Precisely the point Advocate Tokota argues about judges having the ability to “develop” the law and make it more humane! To the best of my recollection Professor Van Niekerk was convicted twice by the judges he urged to “develop the law”, for making that argument.

Another illustration that Advocate Tokota has hold of the wrong end of the stick, is the case In re Dube (1979). Under the Black Urban Areas Consolidation Act, a policeman could arrest an African male person who appeared to him to be idle; and make him appear before a Bantu Affairs Commissioner.

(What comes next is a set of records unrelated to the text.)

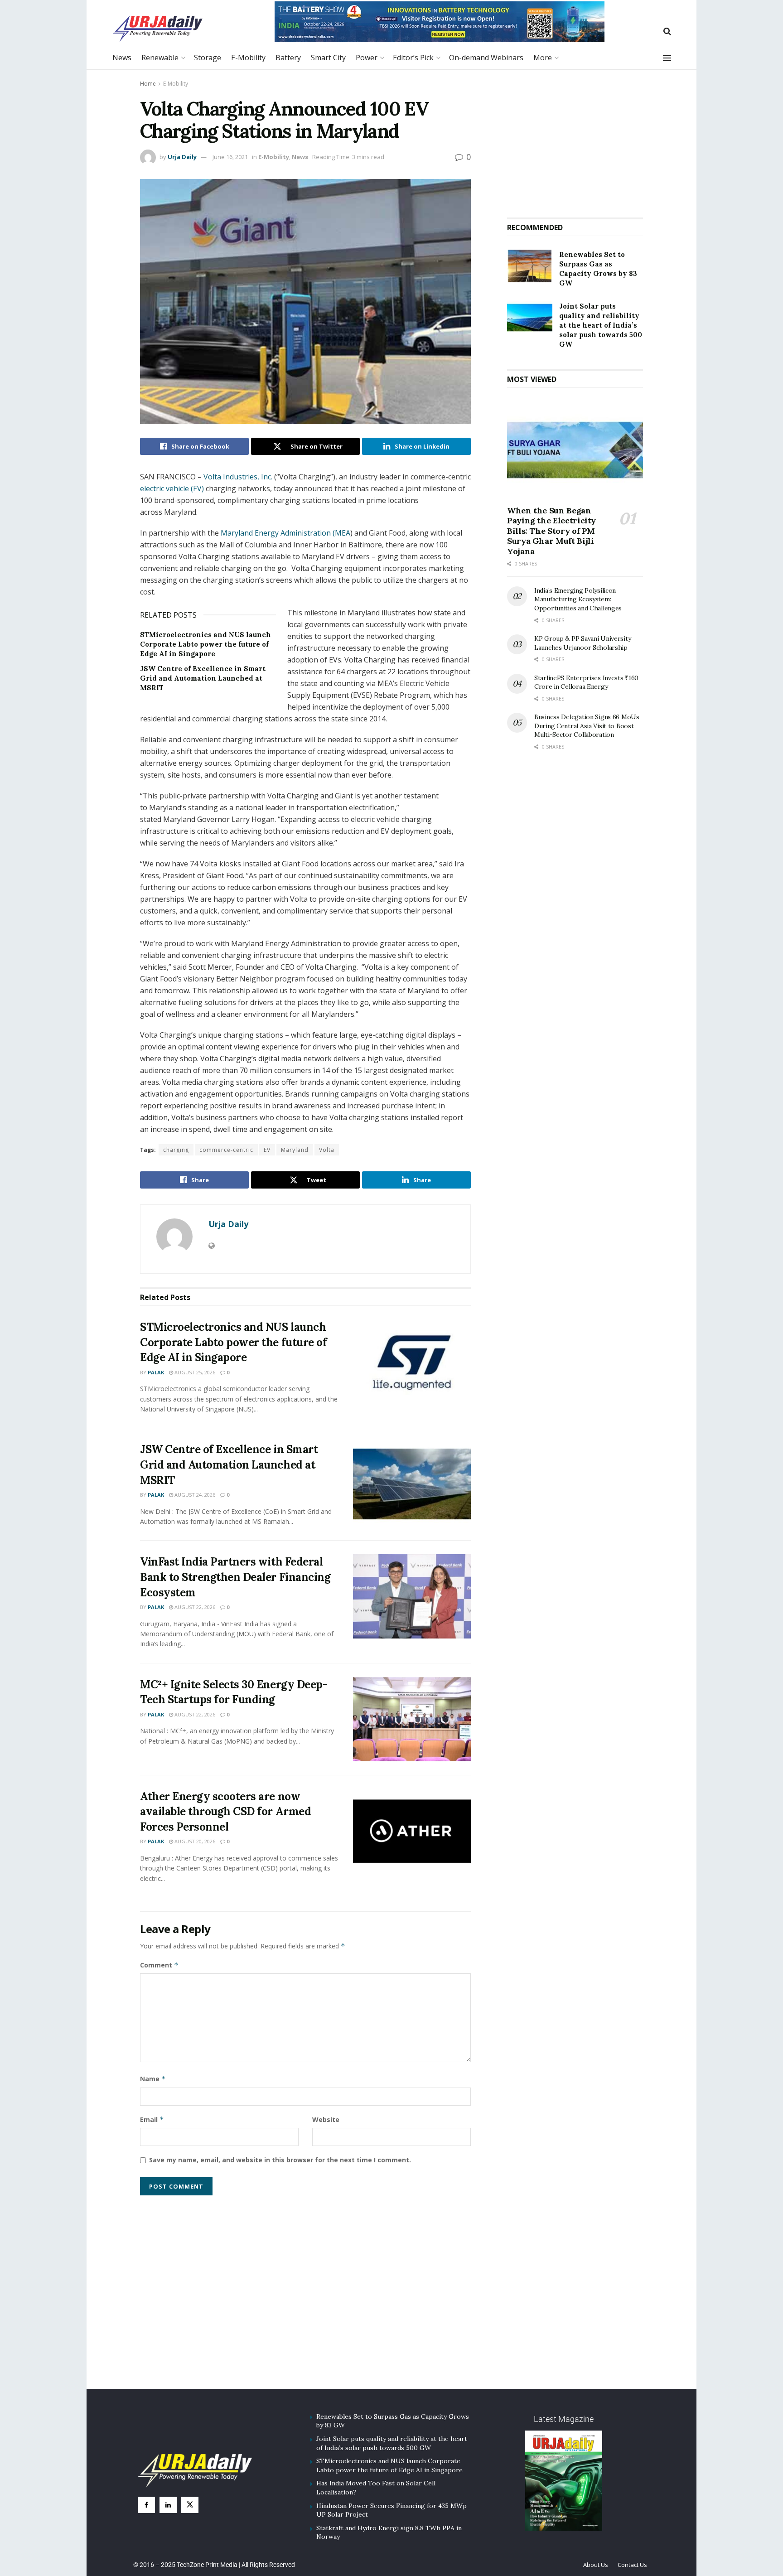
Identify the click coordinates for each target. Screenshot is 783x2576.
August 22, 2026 (194, 1607)
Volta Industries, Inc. (237, 477)
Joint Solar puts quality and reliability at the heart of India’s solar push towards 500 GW (600, 325)
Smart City (328, 58)
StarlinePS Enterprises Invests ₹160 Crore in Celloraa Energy (586, 682)
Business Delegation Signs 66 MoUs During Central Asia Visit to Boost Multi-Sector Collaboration (586, 726)
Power (366, 58)
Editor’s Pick (413, 58)
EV (267, 1150)
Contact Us (632, 2565)
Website (325, 2119)
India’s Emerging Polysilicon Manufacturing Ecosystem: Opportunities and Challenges (578, 599)
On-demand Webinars (486, 58)
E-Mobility (248, 58)
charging (176, 1150)
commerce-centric (226, 1150)
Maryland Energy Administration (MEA (285, 533)
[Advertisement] (575, 140)
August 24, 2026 (194, 1494)
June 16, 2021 (230, 157)
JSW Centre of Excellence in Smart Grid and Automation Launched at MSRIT (203, 678)
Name (153, 2078)
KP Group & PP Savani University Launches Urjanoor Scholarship (582, 643)
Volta (326, 1150)
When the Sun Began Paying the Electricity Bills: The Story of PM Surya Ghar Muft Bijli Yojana (551, 530)
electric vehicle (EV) (172, 488)
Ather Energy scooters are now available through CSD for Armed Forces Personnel (225, 1811)
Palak (156, 1372)
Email (152, 2119)
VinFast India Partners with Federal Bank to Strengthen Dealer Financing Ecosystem (235, 1577)
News (121, 58)
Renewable (160, 58)
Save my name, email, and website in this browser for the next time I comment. (280, 2160)
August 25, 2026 (194, 1372)
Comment (159, 1965)
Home (148, 83)
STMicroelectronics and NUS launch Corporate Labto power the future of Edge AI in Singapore (205, 644)
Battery (288, 58)
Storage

If you could not give a good account of yourself, the Commissioner could declare you “an idle and undesirable Bantu” and sentence you to a “labour colony”. Your case had to be sent to a judge to certify that what happened to you appeared to him (the judge) to have been in accordance with justice.

Dube’s case was reviewed by Judge John Didcott. He said what had happened to Dube “may have been in accordance with the legislation and, because what appears in legislation is the law, in accordance with that too. But it can hardly be said to have been ‘in accordance with justice’; He released Dube because the law required him to certify that he had been treated justly. But if the law had required him to certify that he had been treated lawfully, the result might be different. The order was that if the law is clear, and it is in conflict with justice, the law takes precedence.